#### AUSGANGSTEXT

Hamburger Debatte um Nahverkehr: U-Bahn dauert zu lange
Um das Klimaziel zu erreichen, sollte Hamburg fünf Straßenbahnlinien bauen, fordert eine Studie der Linken. Die geplante U-Bahn sei weniger effektiv.
1,89 Milliarden Euro sollen allein die ersten 4,8 Kilometer der Linie vom abgelegenen Bramfelder Dorfplatz über die Großsiedlung Steilshoop zur Bürostadt „City Nord“ kosten. Doch die Strecke sei in die falsche Richtung geplant, sagt Dieter Doege. Denn die meisten Fahrgäste aus Steilshoop nähmen den Bus in die andere Richtung und stiegen etwa am Knotenpunkt Barmbeker Bahnhof aus.

########
#### AUFLISTUNG

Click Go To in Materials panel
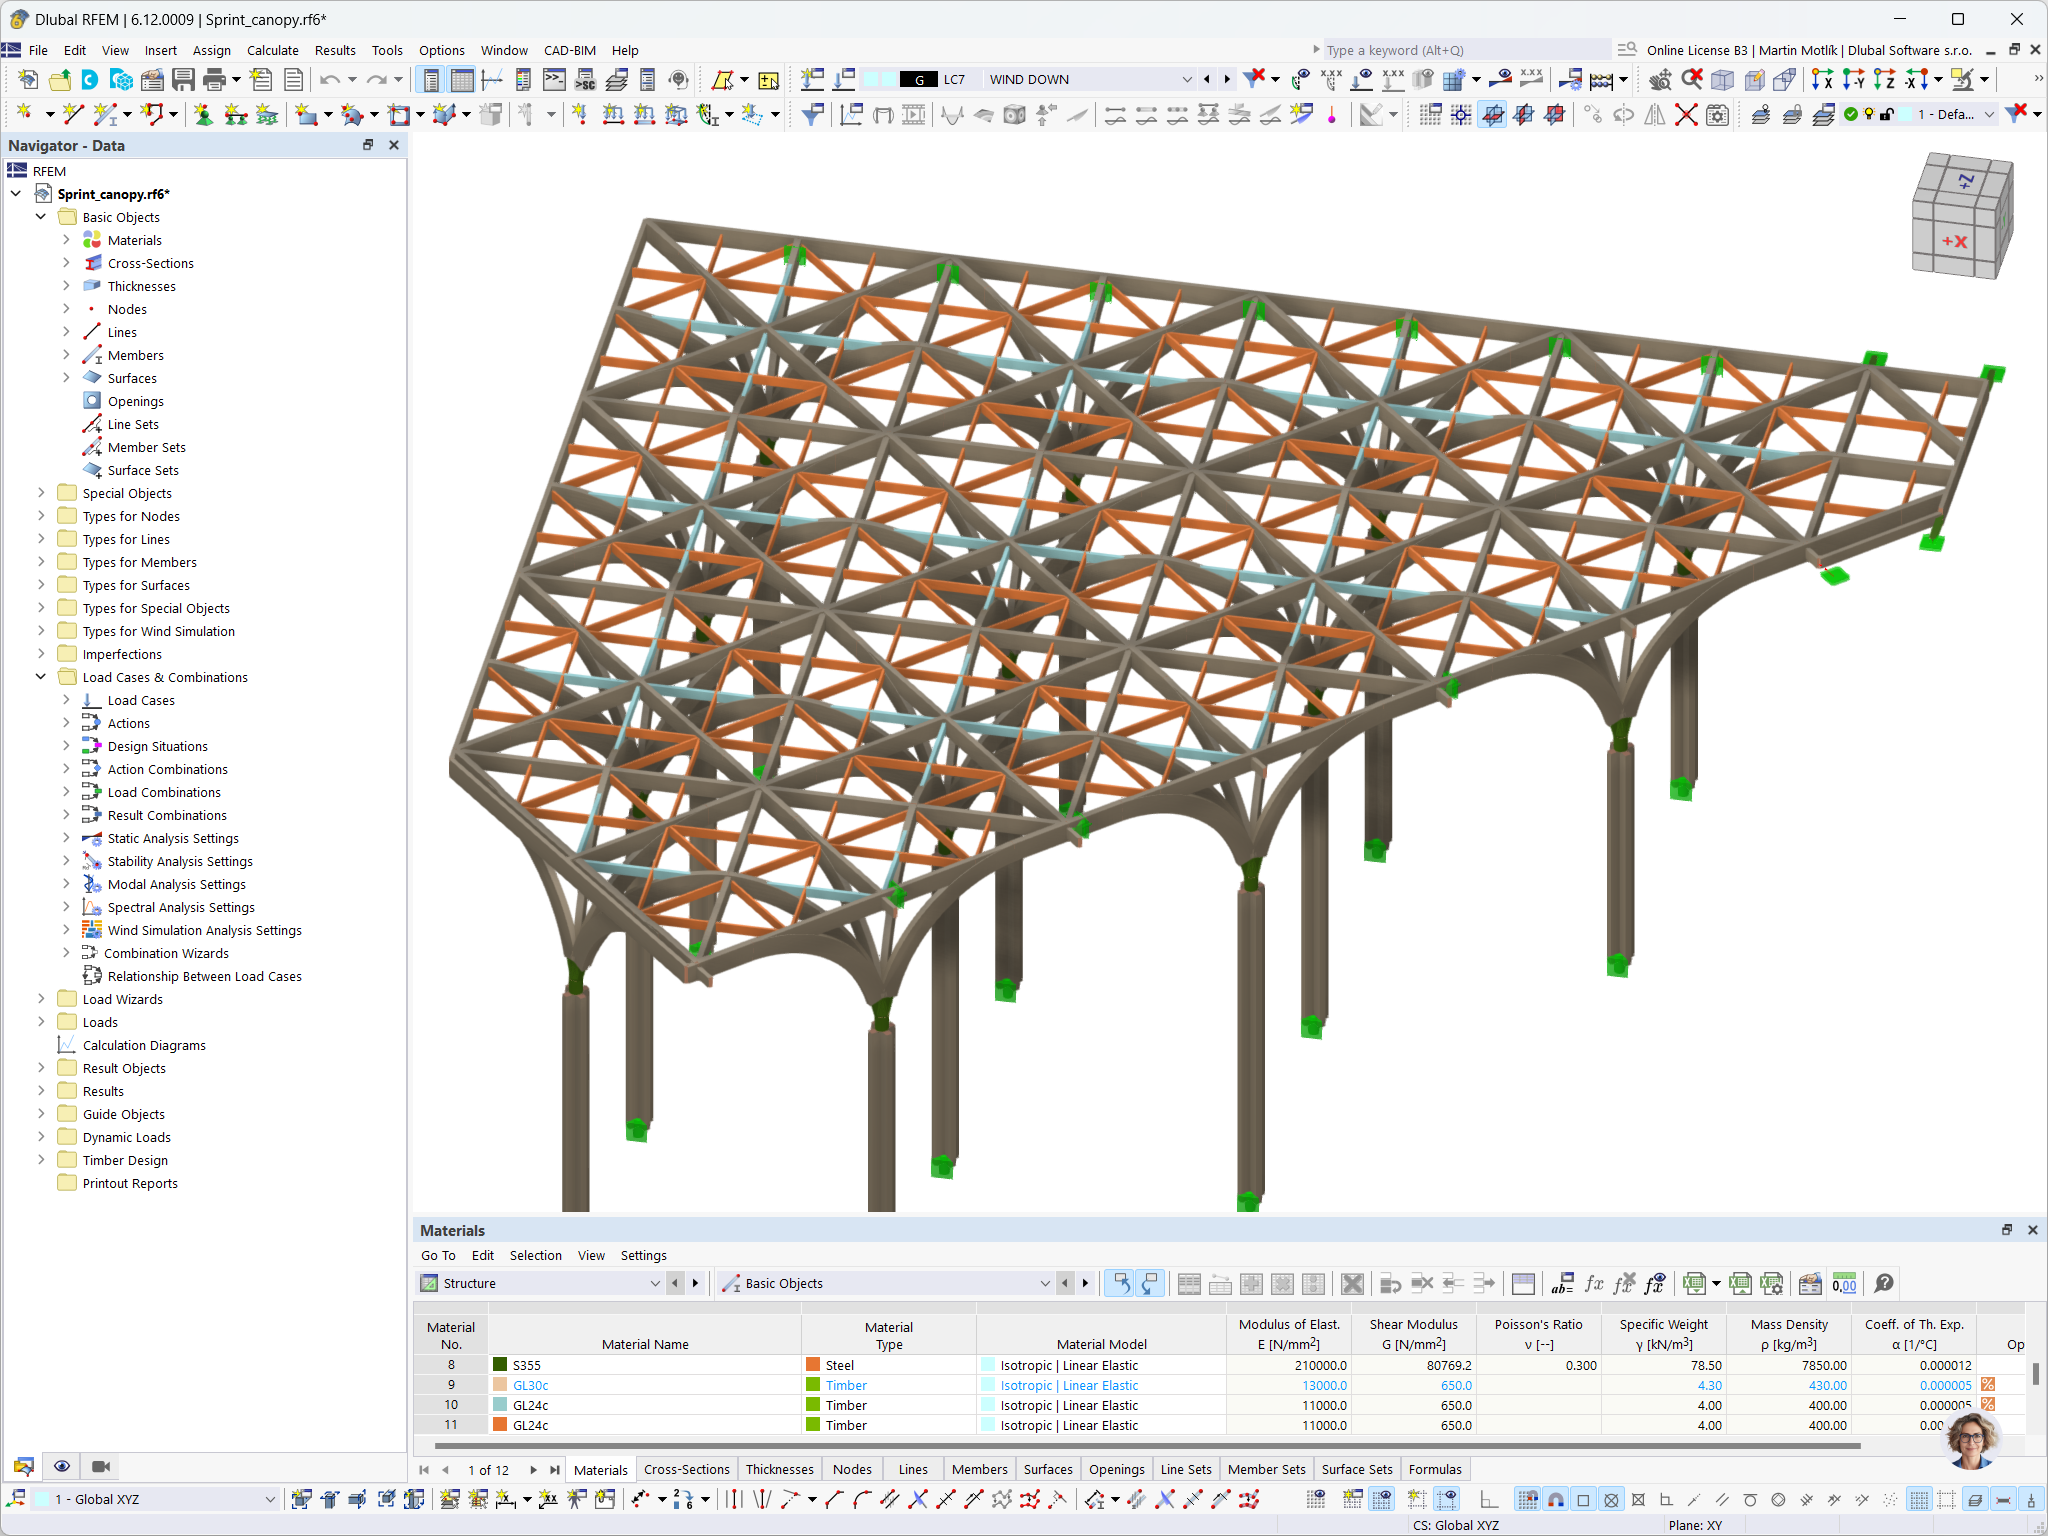 tap(438, 1255)
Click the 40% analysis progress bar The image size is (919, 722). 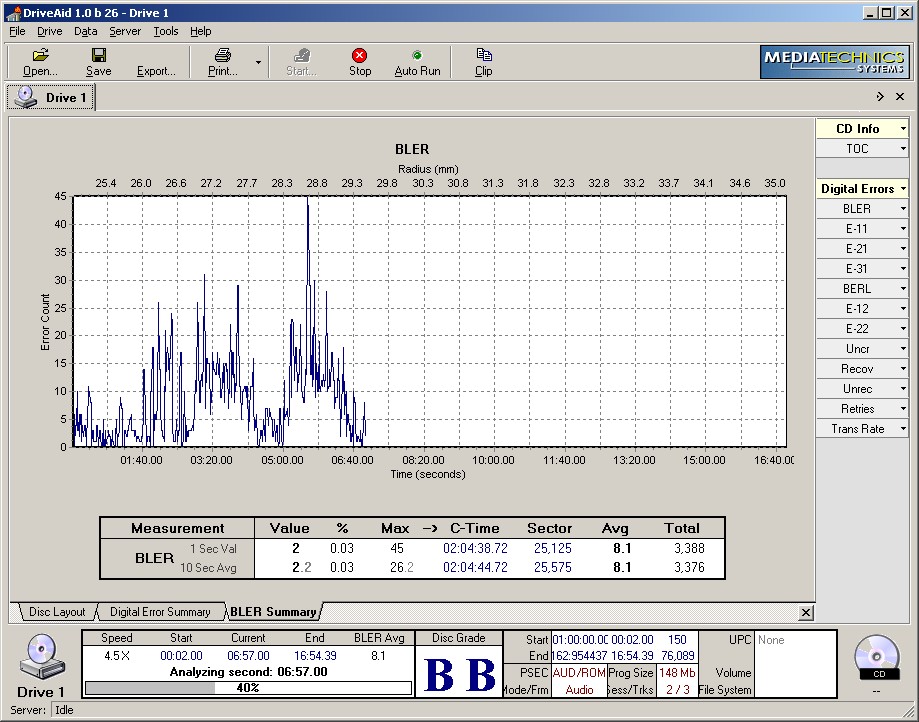(x=247, y=688)
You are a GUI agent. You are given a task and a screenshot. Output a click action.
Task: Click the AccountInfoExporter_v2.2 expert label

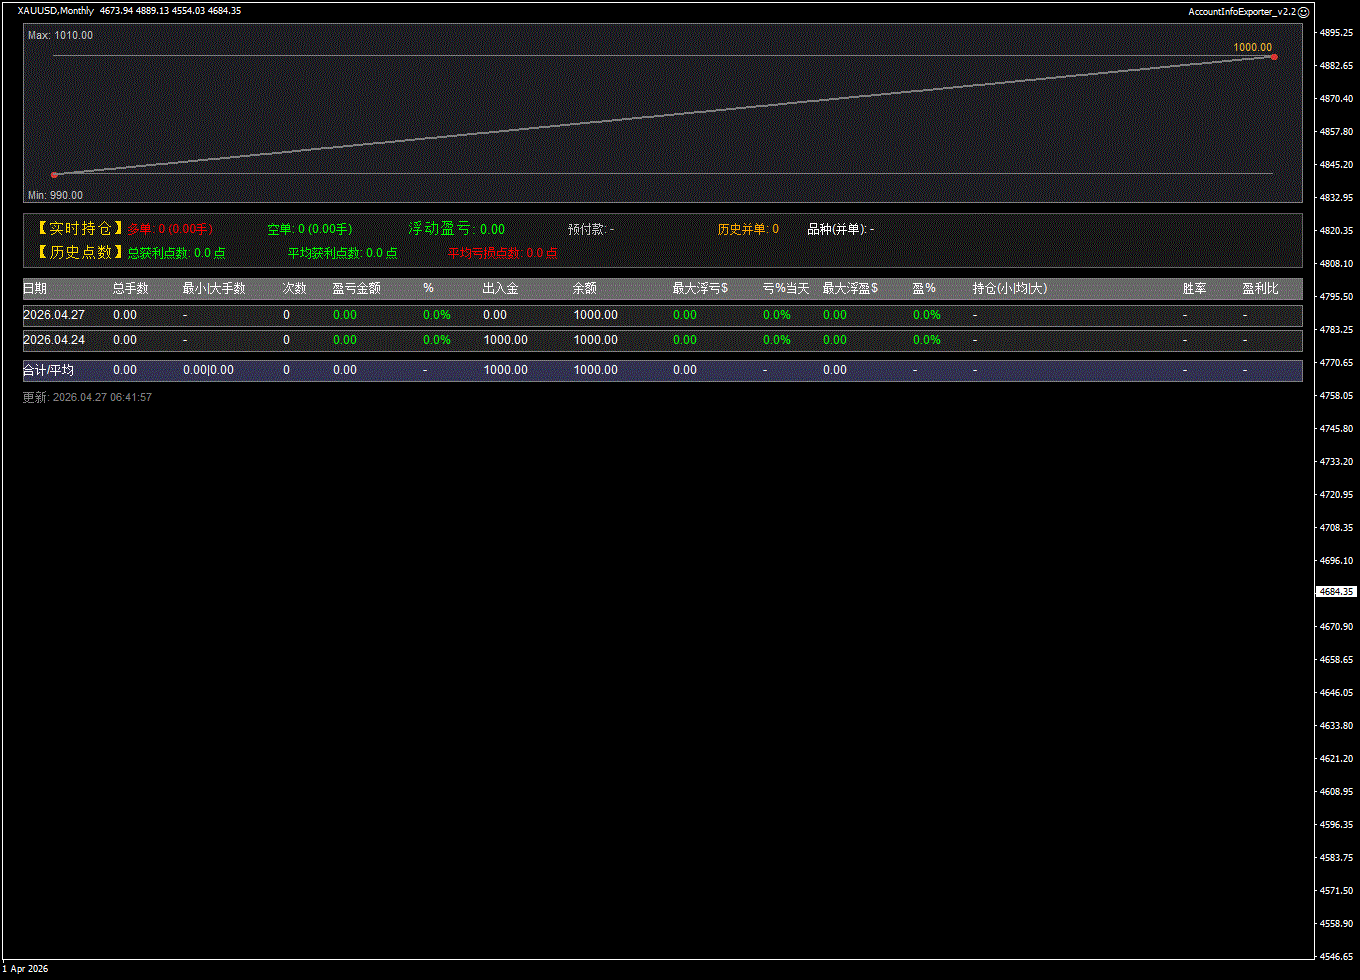click(1241, 11)
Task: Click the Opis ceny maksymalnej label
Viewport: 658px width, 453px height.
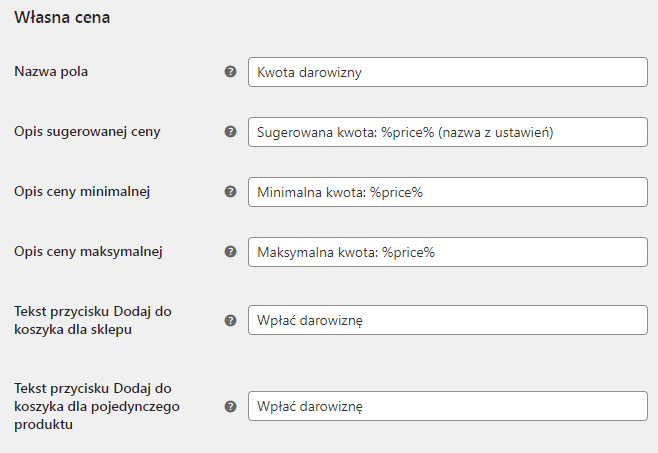Action: coord(88,252)
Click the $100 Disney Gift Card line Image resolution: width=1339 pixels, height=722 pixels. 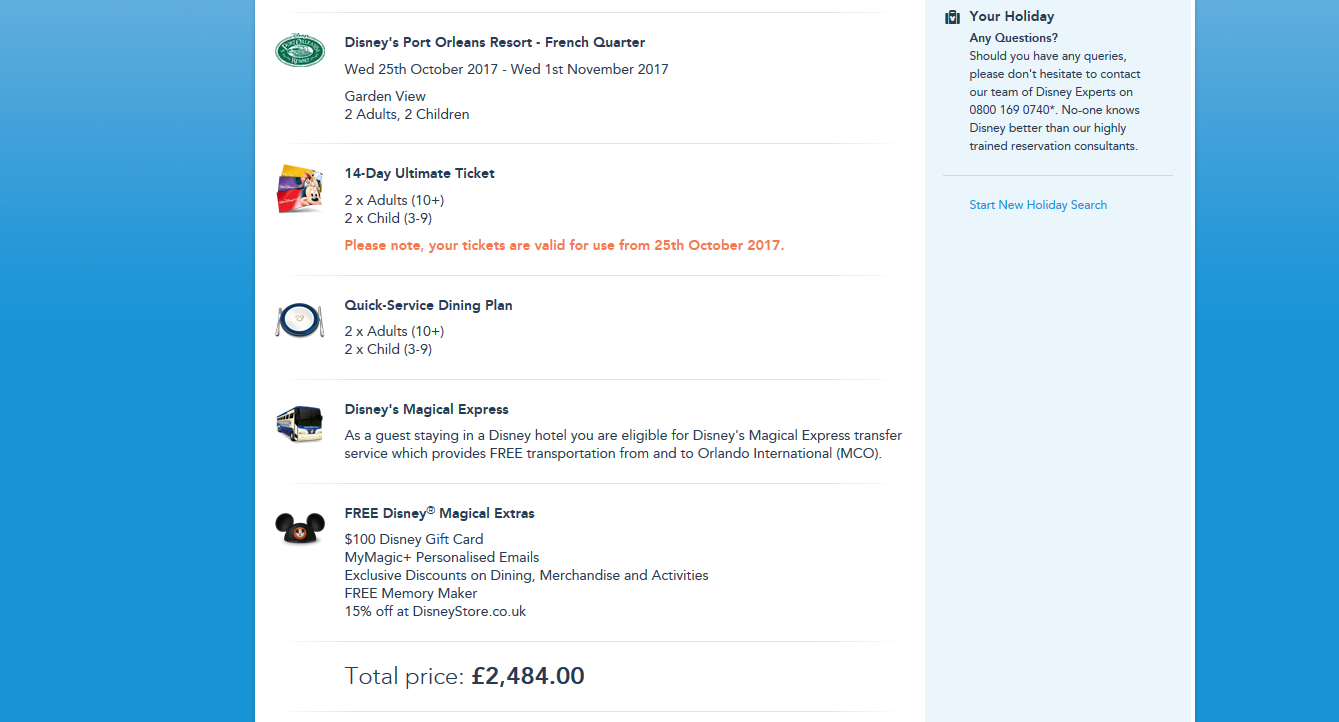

########

AUFGABENSTELLUNG |
1 – Gib bitte aus dem Ausgangstext alles von „Hamburger Debatte um“ bis hinunter zu „Barmbeker Bahnhof aus.“ wortgetreu wieder.
2 – Nenne alle Orts- und Stationsnamen, die im Ausgangstext vorkommen, einschließlich der Stadt selbst, und jeden nur einmal.

LÖSUNGEN JE AUFGABE |
1 –
Hamburger Debatte um Nahverkehr: U-Bahn dauert zu lange
Um das Klimaziel zu erreichen, sollte Hamburg fünf Straßenbahnlinien bauen, fordert eine Studie der Linken. Die geplante U-Bahn sei weniger effektiv.
1,89 Milliarden Euro sollen allein die ersten 4,8 Kilometer der Linie vom abgelegenen Bramfelder Dorfplatz über die Großsiedlung Steilshoop zur Bürostadt „City Nord“ kosten. Doch die Strecke sei in die falsche Richtung geplant, sagt Dieter Doege. Denn die meisten Fahrgäste aus Steilshoop nähmen den Bus in die andere Richtung und stiegen etwa am Knotenpunkt Barmbeker Bahnhof aus.

2 – Hamburg, Bramfelder Dorfplatz, Steilshoop, City Nord, Barmbeker Bahnhof